Regarding digital evidence, mobile devices are some of the most crucial evidence types you may encounter in your investigations. They contain a wealth of information like communication data, multimedia files, location information, and more. It’s not just the suspect’s phone that can play an essential role in an investigation. Victims, witnesses, and other third parties involved in an investigation may have information that could help. Is examining a “consent device” different than examining a seized device? In this blog, we will answer that question, and more so, the next time you encounter a consent device, you are well equipped to process it.
What is a consent mobile device and why are they important?
A consent mobile device has not been seized by a search warrant or other lawful power of seizure. Simply put, the device’s owner has voluntarily given their permission to law enforcement to examine the device and collect information from it. Typically, in this scenario, the owner will most likely provide the device passcode to facilitate access. In most cases, consent devices are obtained from victims or witnesses rather than suspects, where a device is usually seized from a suspect.
In some instances, evidence from consent devices can be just as challenging to examine as seized devices, depending on how the owner has set up the device. For example, the device owner tells you they have a photograph on their phone and provides consent to access and collect the photo.
Upon examination, you discover the photograph is in cloud storage. In this instance, the examiner must return the device to the owner, ask them to re-enable network connectivity, download the picture from the cloud save it locally, and then isolate the device again.
In another example, the photo is embedded in a third-party application. If you only have consent to access the camera roll, you need further consent to access the third-party application.
Having first-hand experience in handling these types of technical challenges can make or break an investigation. One thing to remember is that device owners are usually not involved in investigations, nor do they have much knowledge of digital forensics.
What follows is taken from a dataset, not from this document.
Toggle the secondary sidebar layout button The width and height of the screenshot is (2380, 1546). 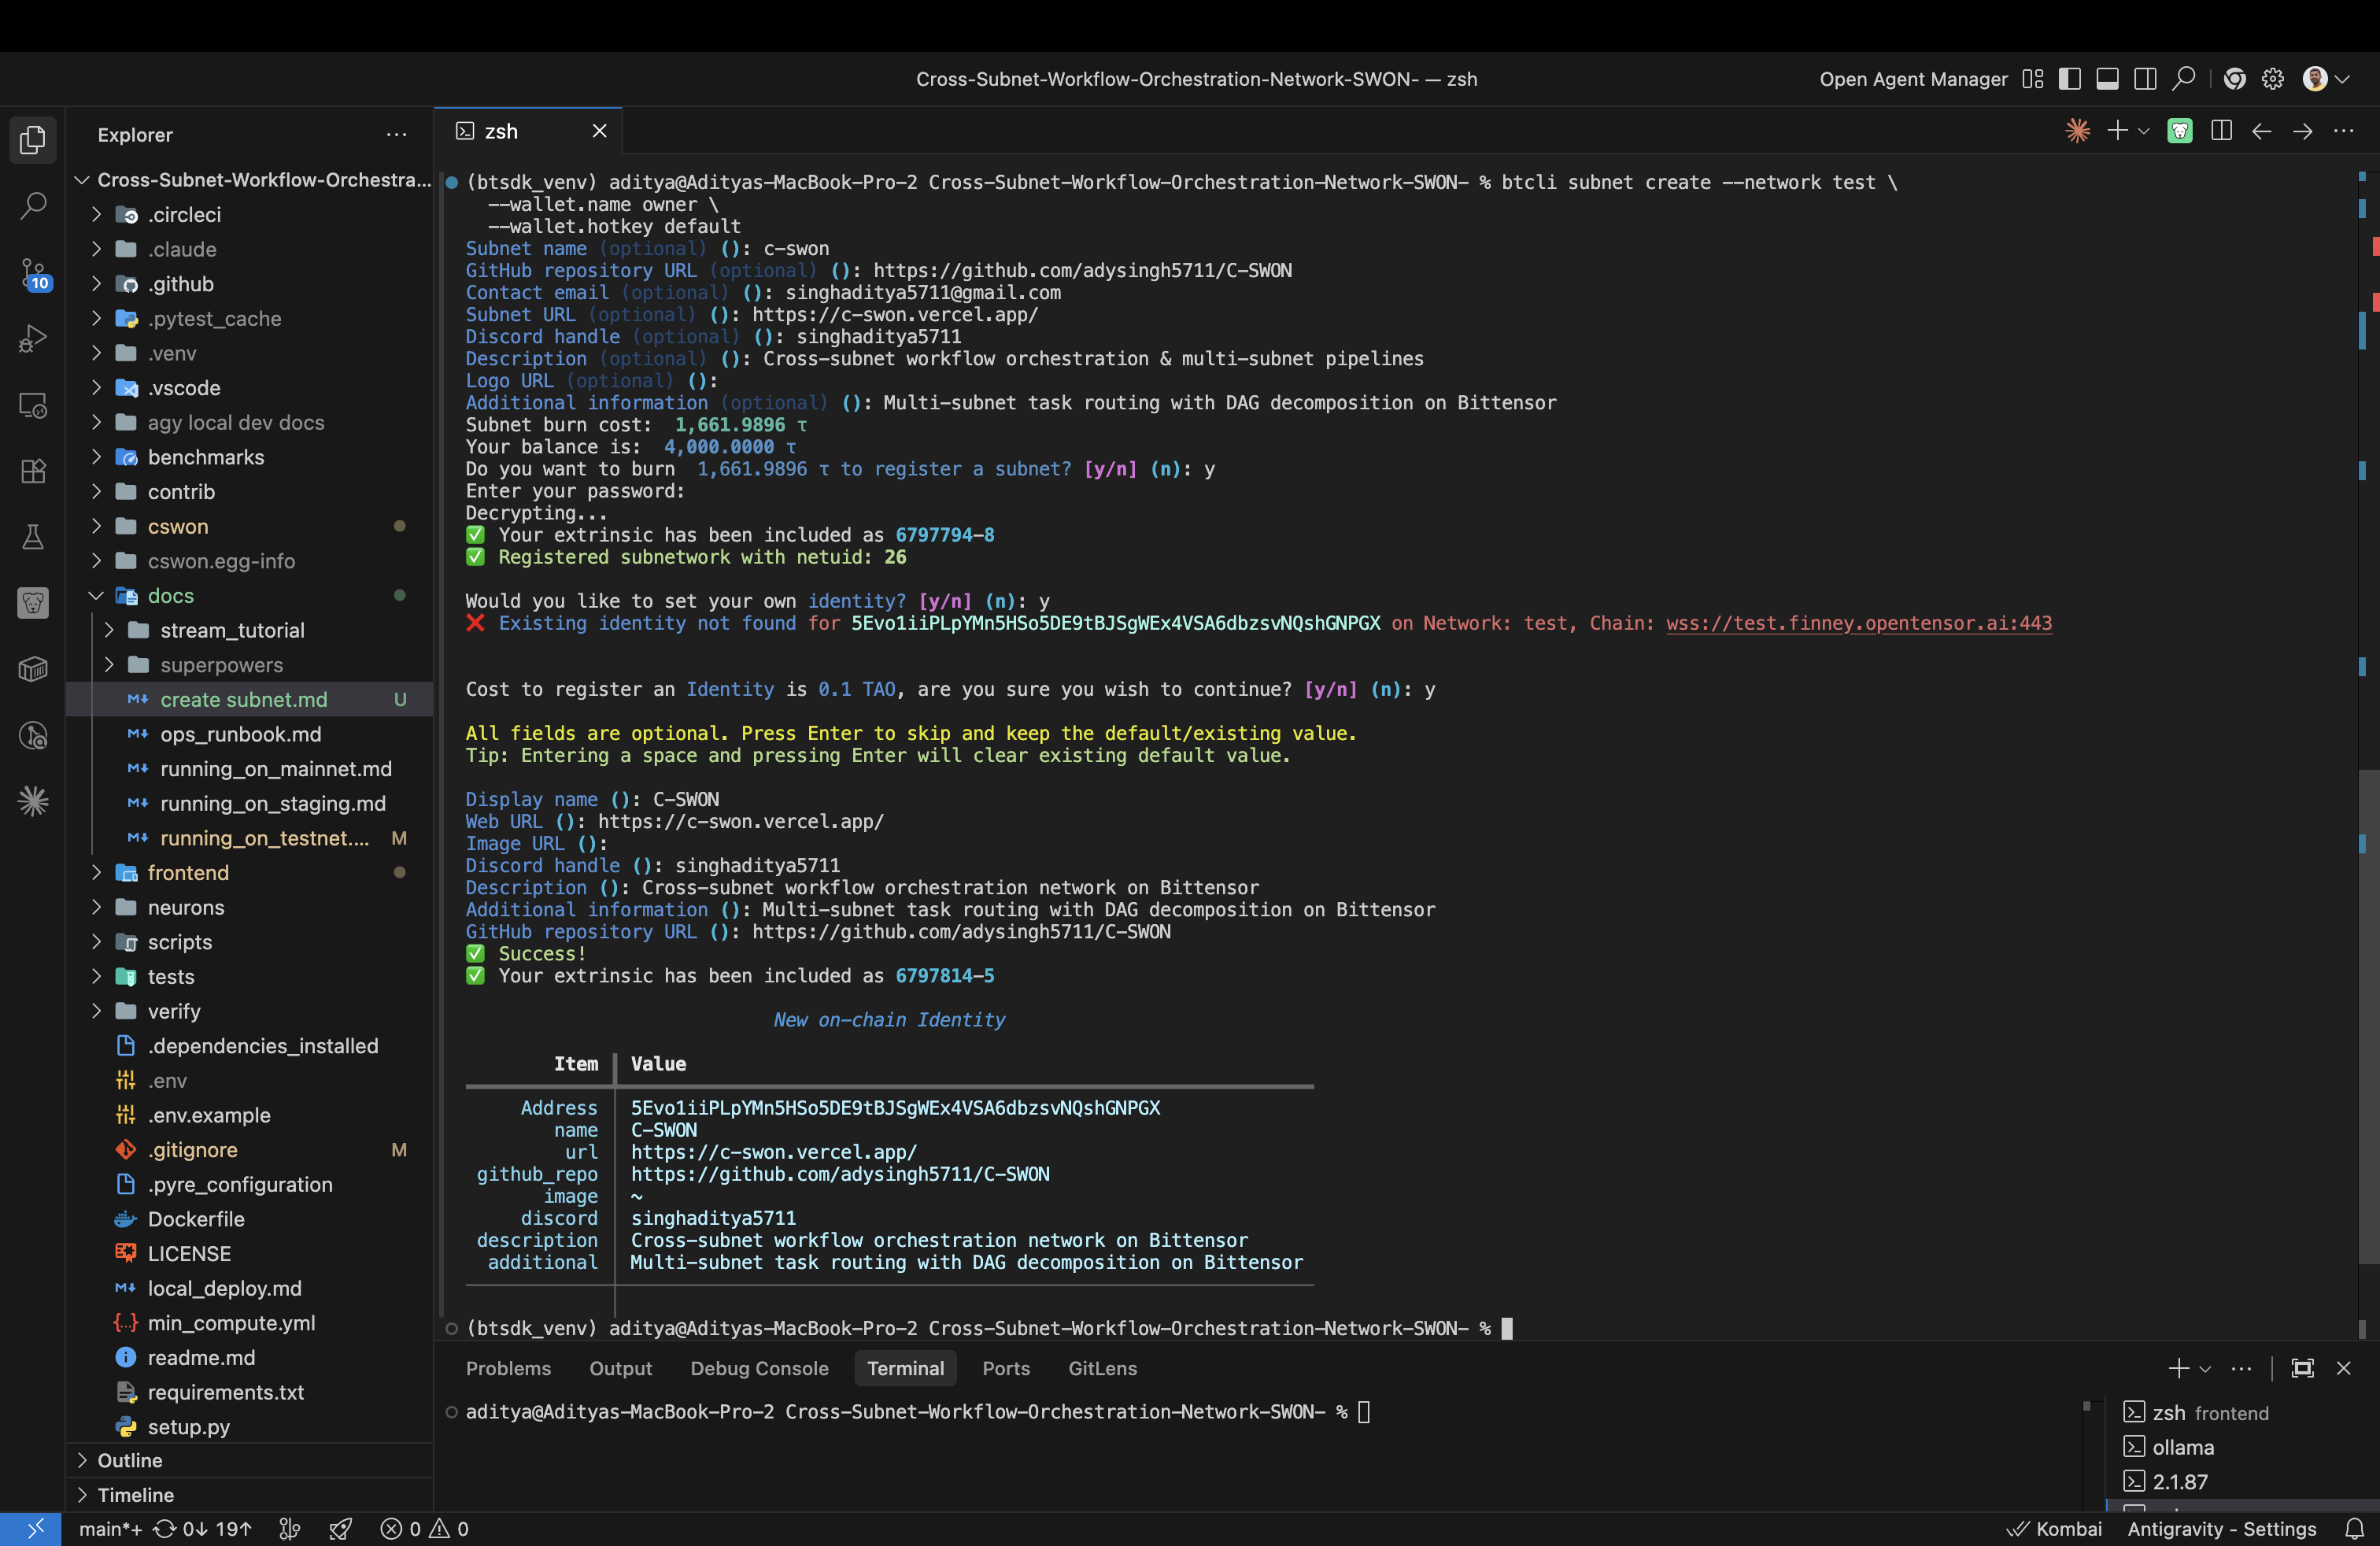[x=2145, y=79]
An investigator handling the examination of a consent device generally must be quick on their feet, and be well versed in all things technical, in order to know how to approach a device examination in a timely and legal manner with the best forensic tools available.
Time constraint issues
There are occasionally complexities with examining a device – consent can be withdrawn at any stage during the investigation by the device owner. If they change their mind, at any point, they can request their device back. Depending upon your jurisdiction’s applicable relevant policies, you may be required to immediately stop the technical examination, which means you might not get a complete extraction.
Also, once consent devices are processed, they are returned to their owner. This means that the actual evidence is still on the device while you only have a forensic copy. In this situation you can request that the owner maintain the device pending the investigation’s completion to preserve data. This creates a heightened complexity associated with assuring the device is available for further review.
Always ensure that you treat the device with care and follow best practices for preserving digital evidence, whether the device is collected via consent or seizure. But, as always, follow the direction of the appropriate legal authority in your jurisdiction.
Note: The material and information in this resource are based on 30+ years of in-the-field experience from the Magnet Digital Forensic team and is intended for general information purposes only. As always, please refer to your department’s policies and procedures and state, local, and federal laws relating to digital forensics and investigations.